金地虎の図 下絵:岸竹堂、友禅:村上嘉兵衛 ビロード友禅というもので怖そうな親虎が水を飲む子虎を見守る図なのだが、虎の毛並みの質感が再現されていて、いい作品だ。

友禅はこの村上嘉兵衛の手によるものが多く、唐織は伊達弥助による。

幸野楳嶺えがく「厳島紅葉渓図」は鹿たちが機嫌良くのこのこ現れてくつろぐ絵だが、これを原画として友禅仕立てにされてもいる。
子鹿がなんとも愛らしい。

高島屋の繊維製品の調製に長けているので今も多くの劇場に緞帳を出している。
その原画がいくつかある。

青邨 みやまの四季 本当にいい絵。青邨の梅の形式を採りながら枝の隙間に様々な小鳥が暮らし、梅のほかにも藤などが入る。
とても好きだ。これは今はなき毎日ホールの緞帳の原画。

これらは先年の世田谷美術館での展覧会にも出ているので知る人も多いと思う。

イメージ (64)

高島屋の四代飯田新七の還暦や古希の祝いに多くの画家や工芸家らが見事な寄せ書きを残しているが、それらを綴ったものも出ていた。一人一人の絵が可愛い。
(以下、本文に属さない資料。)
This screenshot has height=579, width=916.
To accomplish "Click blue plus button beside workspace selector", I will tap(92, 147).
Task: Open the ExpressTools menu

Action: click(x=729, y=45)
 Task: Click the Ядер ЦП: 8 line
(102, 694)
鉄斎の長年にわたる扇面、大観・観山・紫紅・未醒らの東海道五十三次…
龍子の巨大な潮騒図、渓仙の愛嬌もんの風神雷神、昭和も半ば過ぎてからの平山郁夫のペルセポリス炎上、遊亀の椿花などなど。
いくらでも名作が現れる。

そしてここまではわたしの場合「関西の一得」で慣れ親しんだ作品ばかりだったのだが、次からが初見。
飯田新七の娘がトヨタの豊田家に嫁ぎ、その両家から近年になって美術品や呉服の佳いものが寄贈されたそうだ。そのお披露目をみた。
イメージ (61)

チラシの右は鉄斎、左は栖鳳。
偶然か知らないが植物など自然をモチーフにしたものが多かった。

果物尽くし 華香 枇杷の木に文鳥、根元には蛇苺、百合、西瓜 ちょっと不思議な取り合わせ。

白梅 栖鳳 よく咲いた梅に目白の取り合わせ。

雪中松鹿図 櫻谷 ロングで一頭の牡鹿がさまよう様子を捉える。櫻谷らしい構図のもの。
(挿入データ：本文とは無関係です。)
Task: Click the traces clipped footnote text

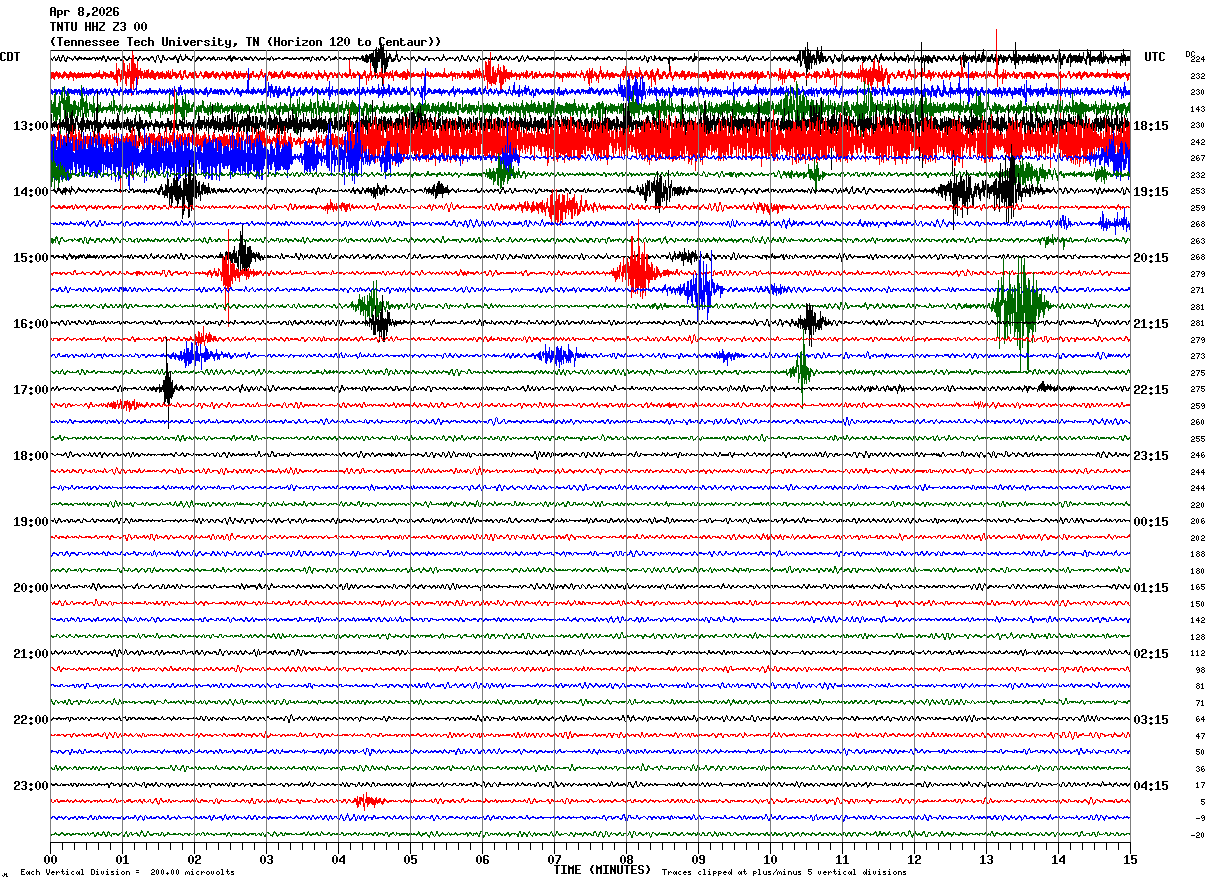Action: [x=784, y=872]
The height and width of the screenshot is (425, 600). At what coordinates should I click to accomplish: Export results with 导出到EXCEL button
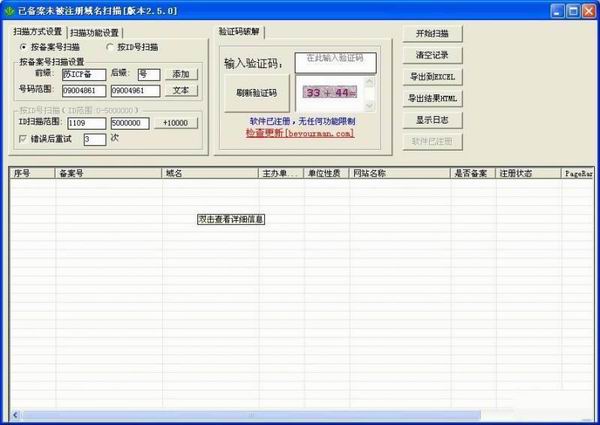coord(431,77)
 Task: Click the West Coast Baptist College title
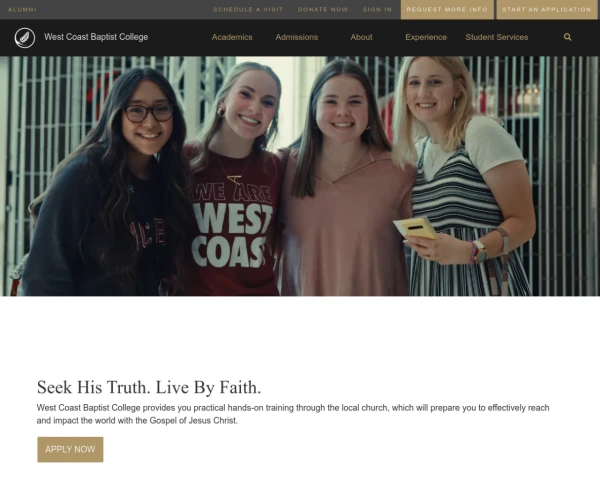(x=96, y=37)
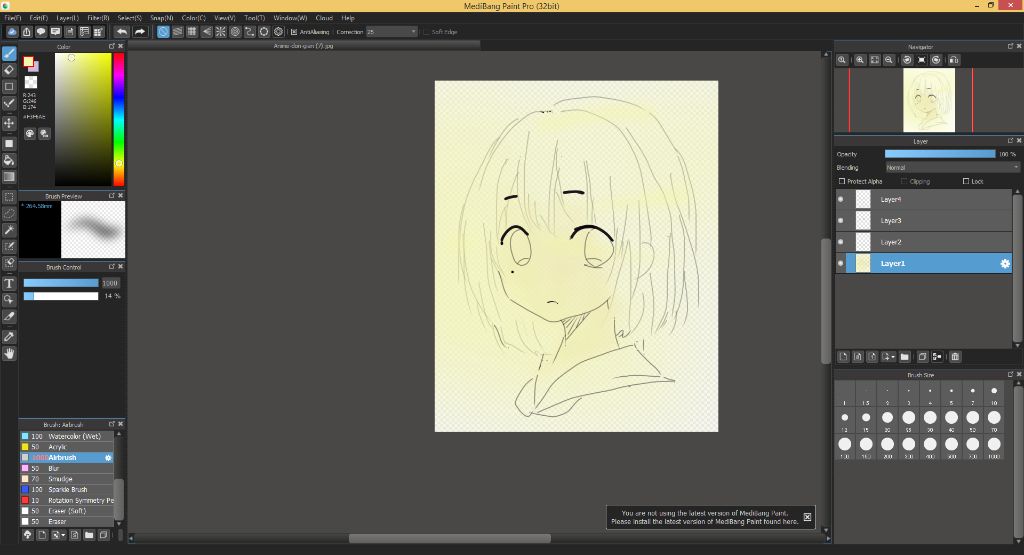Image resolution: width=1024 pixels, height=555 pixels.
Task: Select the Eraser tool in left toolbar
Action: [9, 70]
渓山帰牧図 春挙 ああ、いかにもな大きな雪山と下に小さく人々の姿。

契月の如意輪観音の白さ、青邨の立葵の色のエグミ、それぞれの個性が出ていて面白い作品がいくつもある。

平櫛田中の愛らしい雛人形まである。次郎左衛門雛の仲間のようでもある。

素晴らしい婚礼衣装の数々。さすが高島屋の令嬢のもの、そして名古屋の婚礼の華やかさにも感心する。
ああ綺麗だった…

最後に前掲の「静かな動物園」でも出ていた日本橋店の屋上にいたゾウのたかちゃん。
彼女がどこに行ったか心配していたが、「動物園にお嫁に行きました」とのこと。
更に当時そのたかちゃんに乗った人が大きくなってから追跡調査をして絵本も出していた。
「デパートの上のたかちゃん」あらい静枝さんの本。

改めて高島屋の文化への意識の高さ、美術への愛情の深さに、こちらの胸も熱くなる。
素晴らしき高島屋。明治から現代まで変わることなく名品を守り、作家を保護し、世に大きな宝物を贈る手助けをし続けてきたのに、観客のわたしはただ嬉しくありがたいと思った。
ありがとう高島屋

24日まで。

なお関西の方々は大阪日本橋の高島屋史料館へどうぞおいでください。
水曜と日曜はお休みです。
いつも本当にいい展覧会を無料で見せてくださるのです。
そして難波の高島屋の9階のレストランフロアでも折々によい展示がありますので、ぜひ見に行きましょう。